Problems to work on
(a) Retype the subsea power distribution article word for word, from "Ten years ago, a" up to and including "subsea power distribution.".
(b) Answer these questions using the subsea power distribution article.
(i) Over what distance was the GE Oil & Gas system developed to provide power?
(ii) Which company qualified a system that includes a transformer, VSD, switchgear, and controls?
(iii) What range of power does the goal cover?
(c) Write the next part of the subsea power distribution article, starting after its final sentence.

Putting Power on the Seabed: Edging towards a Subsea Powerhouse

Siemens testing its subsea power distribution system. Photo from Siemens.
Siemens testing its subsea power distribution system. Photo from Siemens.

Ten years ago, a future where subsea fields and their power-hungry process equipment could be fully electrified, enabling long step-outs to tap remote reserves with lean new infrastructure architectures, lit the fuse for a spate of investment in subsea power distribution.

The result, following at least two major joint industry projects (JIP) and tens of millions of dollars of investment, is that subsea power distribution is now a ready technology, waiting for its first application.

GE Oil & Gas (as was) qualified a subsea power distribution system back in 2016, including variable speed drives (VSDs), switchgear, and power protection, based on existing components marinized in pressure tolerant housings. The system was developed to provide power over a 120 km distance to the Ormen Lange subsea compression project in Norway, only for Shell to decide against the project.

This year, ABB qualified its subsea power distribution system – complete with transformer, VSD, switchgear, and controls, and Siemens is moving closer to qualifying its system.

Others are moving in on the patch with smaller, less complex systems, including TechnipFMC, while Baker Hughes’ Modular Compact Pump aims to come with integrated VSDs, mitigating the need for full-on ‘type-3’ (i.e. supply, transmission, and distribution).

The goal is to provide power, ranging from 750 kW to more than 11MW, to subsea systems, from pumps to compressors.

This includes the power equipment and electronics required, to avoid having to make brownfield modifications on existing topsides and/or enable entirely subsea developments to shore. The benefits are touted as a more scalable and flexible architecture.

Given material
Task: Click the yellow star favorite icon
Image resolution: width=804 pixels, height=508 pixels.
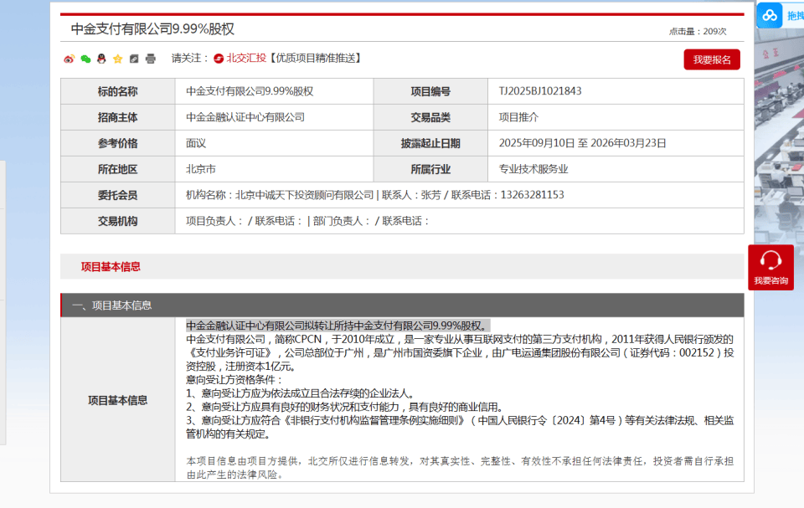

Expected outputs
(a)
Ten years ago, a future where subsea fields and their power-hungry process equipment could be fully electrified, enabling long step-outs to tap remote reserves with lean new infrastructure architectures, lit the fuse for a spate of investment in subsea power distribution.

(b)
(i) 120 km
(ii) ABB
(iii) From 750 kW to more than 11MW

(c)
However, the much longer step-outs that have been targeted have bigger challenges, in terms of flow assurance, points out Bjørn Søgård, Segment Director, Subsea, at DNV GL. Potential candidate projects like Chevron’s Janz-Io subsea compression project, in 1300m water depth 200km offshore Australia, are targeting topside power and controls.

Meanwhile, there’s also a growing move towards less simpler systems, which could provide a quicker win for less power-hungry near-term tiebacks and brownfield projects, such as the one TechnipFMC is working on with Brazilian electrical and automation firm WEG.

The floating offshore wind market could also offer an alternative market for these technologies – helping to bring power back to shore, instead of sending it out.


Selection from ABB showing its VSD being lowered into a test pit for a test with OneSubsea’s WGC600 and the control room during the test. Photos from ABB.



  • ABB trials with OneSubsea

The vendors are looking at options. ABB’s system would be suitable for 4-12MW applications, says Asmund Mæland, Global Head of Subsea, ABB Energy Industries, such as a OneSubsea wet gas compressor (WGC).

In fact, earlier this year, ABB joined forces with OneSubsea and performed a full-scale string test using ABB’s VSD (which varies the power to meet the needs of the pump/compressor) on OneSubsea’s multiphase WGC6000 compressor.

The VSD and compressor operated submerged in a shallow water test pit on a hydrocarbon loop at OneSubsea’s Horsøy facility, near Bergen. The test demonstrated 8MW shaft power capability and took both systems to TRL5 (Technology readiness level 5) – meaning they’re ready to be deployed commercially, says ABB.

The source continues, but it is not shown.